**Data shown:**
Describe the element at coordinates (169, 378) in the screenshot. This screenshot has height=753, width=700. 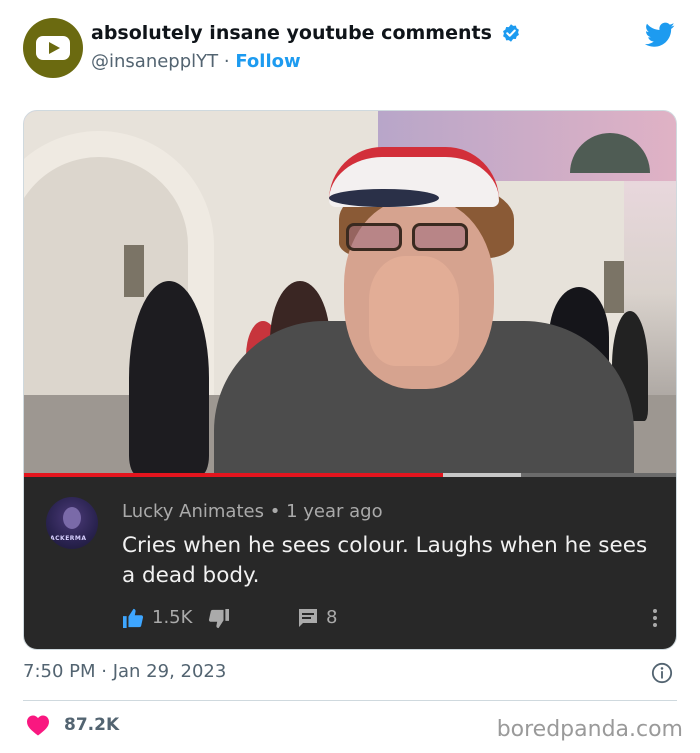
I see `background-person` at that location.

---

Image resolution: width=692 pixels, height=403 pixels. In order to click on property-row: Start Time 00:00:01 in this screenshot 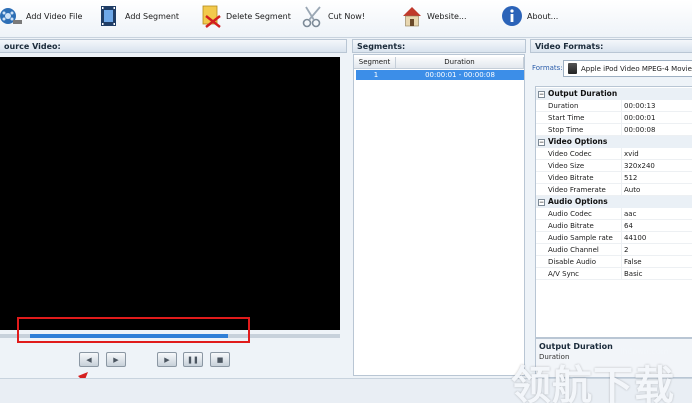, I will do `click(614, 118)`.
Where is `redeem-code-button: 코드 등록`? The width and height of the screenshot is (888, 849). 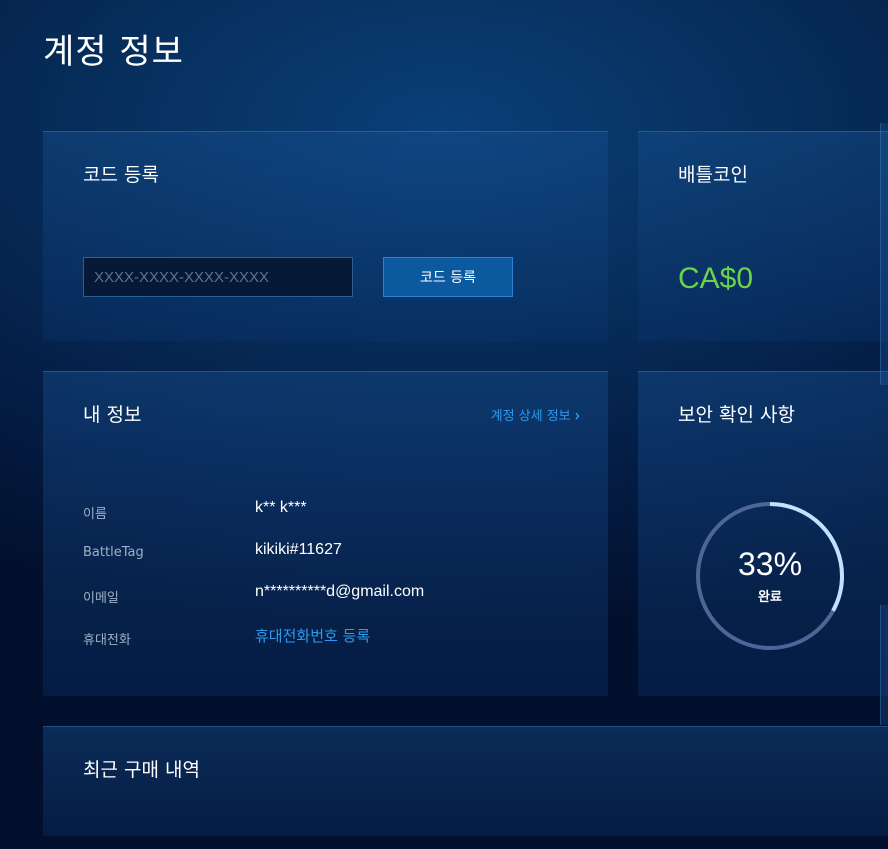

...

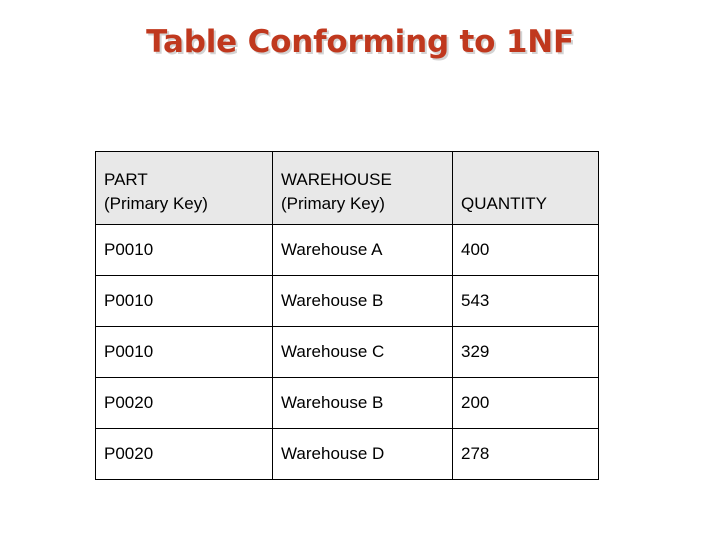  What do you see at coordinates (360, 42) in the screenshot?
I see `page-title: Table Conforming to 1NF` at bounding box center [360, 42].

**Problem to work on:**
Format the data as a numbered list, starting at the line that has "Describe the element" and ending after the line that has "at that location.". Leave out blank lines and the pictures.

**The completed task:**
1. Describe the element at coordinates (169, 378) in the screenshot. This screenshot has height=753, width=700. 
2. I see `background-person` at that location.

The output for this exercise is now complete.